South African author Karen Jennings launches The Island Prize, named after and in honor of her Booker-longlisted novel An Island.
The Prize is co-administered with Holland House Books and Karavan Press, the British and South African publishers of the novel. It was set up with the objective of giving debut African novelists a chance to showcase their work to a wider audience, as well as attract agents and publishers to their work.
The initiative was was borne out of Jennings’ own experience while trying to publish An Island. After suffering a string of rejections for reasons ranging from the perceived difficulties of selling the book to discomforts with its subject matter, the book was picked up by two small presses in the U.K. and South Africa willing to take a chance on her.
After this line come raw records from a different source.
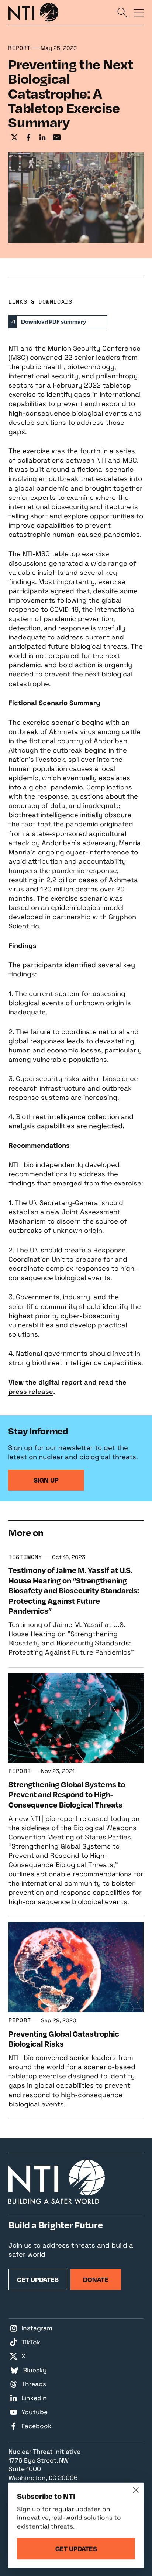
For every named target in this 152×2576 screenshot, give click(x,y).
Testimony (25, 1556)
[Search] (122, 12)
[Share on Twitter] (14, 138)
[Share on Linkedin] (42, 138)
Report (19, 47)
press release (30, 1391)
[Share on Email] (57, 138)
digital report (60, 1382)
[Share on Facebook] (28, 138)
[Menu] (139, 12)
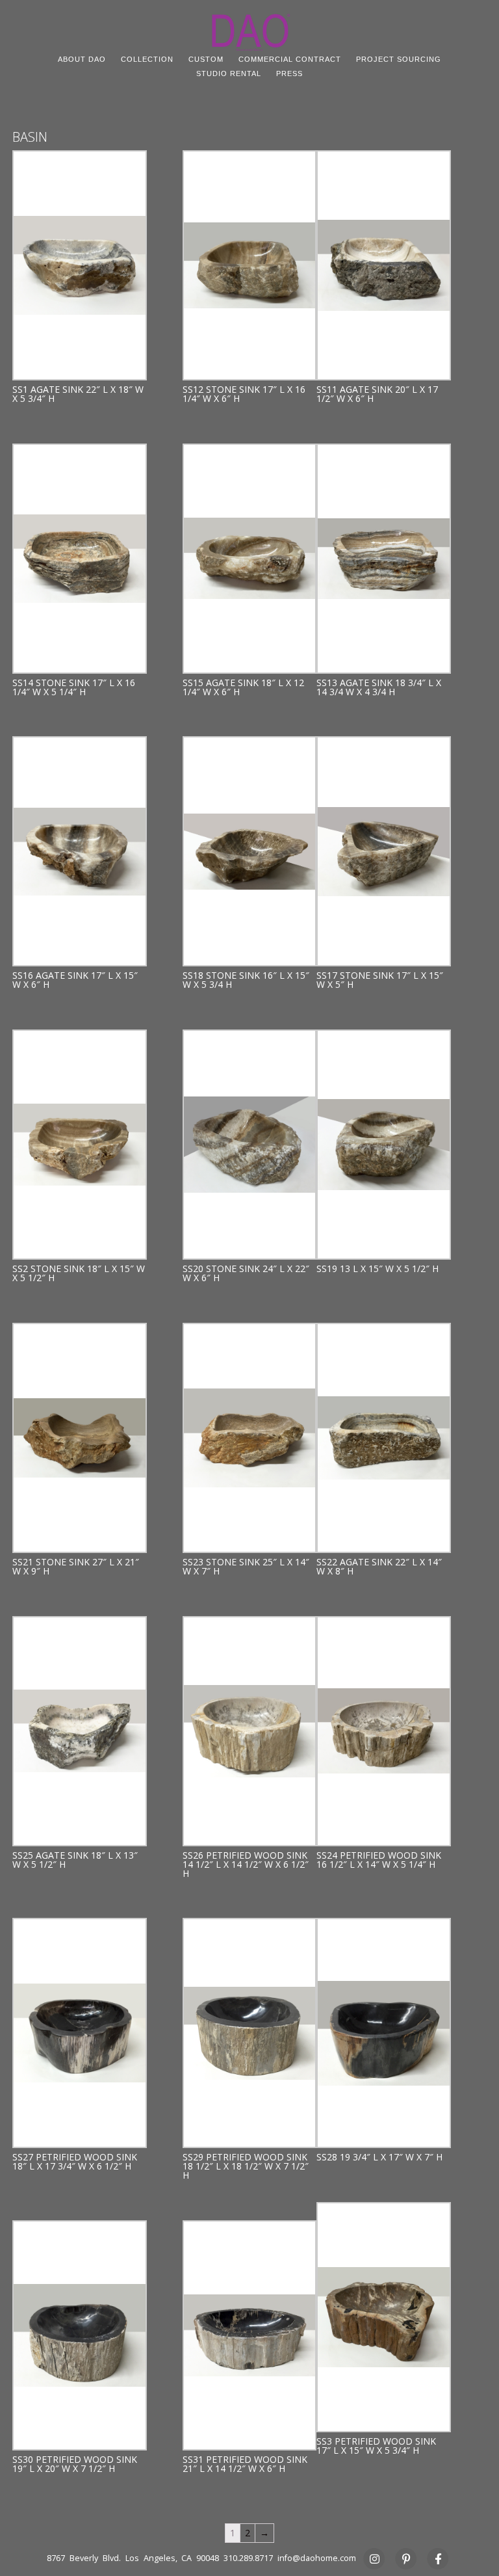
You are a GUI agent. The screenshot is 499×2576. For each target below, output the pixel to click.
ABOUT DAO (82, 59)
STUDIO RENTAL (228, 73)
The novel received a comparatively poor reception upon publication (with just 500 initial print copies) until it was longlisted for the coveted 2021 Booker Prize, leading to an escalation in its status, as well as a dramatic increase in sales, multiple foreign translation rights sold, and publication rights acquired in dozens of countries including, most recently, Nigeria.
The Prize will be judged by Karen Jennings, Hilda Twongyeirwe and Obinna Udenwe. It is open to African writers (aged 18 or over) based anywhere in the world, who have completed a full-length novel manuscript and are not under contract with an agent or publisher, nor have previously published a novel. The writers are invited to send a one-page summary and the first 3 chapters (or 10,000 words) of a completed manuscript. Five to ten authors will be asked subsequently to submit the full ones and will be provided with optional feedback. From the shortlist, the winning three entries will be chosen, with prize money of £500 for first, £300 for second and £200 for third place. The winning three manuscripts will all be considered for publication by Holland House and Karavan Press, and be introduced to an agent. More details here.
It is remarkable that Jennings is choosing to give back to the continent in this way, and we fully stand by this initiative.